◆ Exercise aim
Copy everything in the records exactly; the pictures stay out.

◆ Provided information
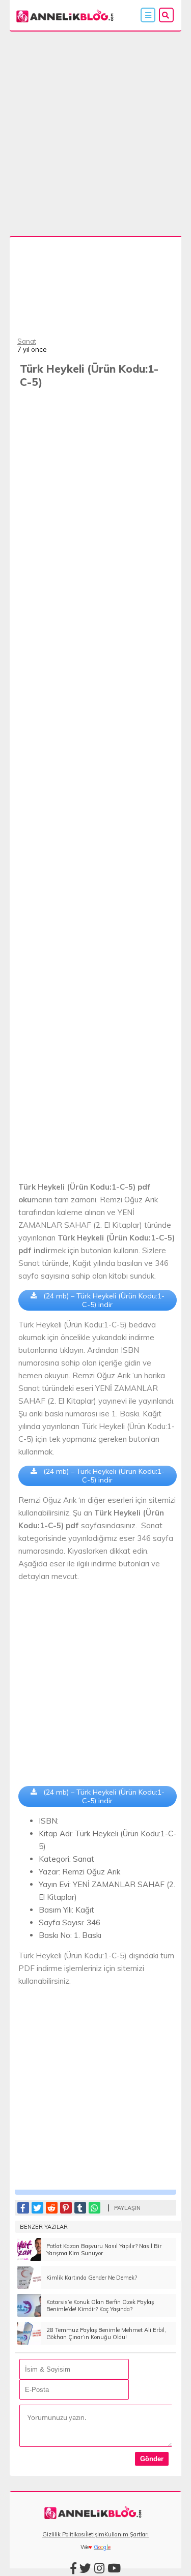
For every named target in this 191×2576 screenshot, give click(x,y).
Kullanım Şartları (126, 2534)
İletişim (95, 2534)
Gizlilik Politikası (64, 2534)
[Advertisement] (95, 131)
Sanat (26, 341)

◆ Result for this task
For every named target in this 191×2576 screenshot, give click(x,y).
Kullanım Şartları (126, 2534)
İletişim (95, 2534)
Gizlilik Politikası (64, 2534)
[Advertisement] (95, 131)
Sanat (26, 341)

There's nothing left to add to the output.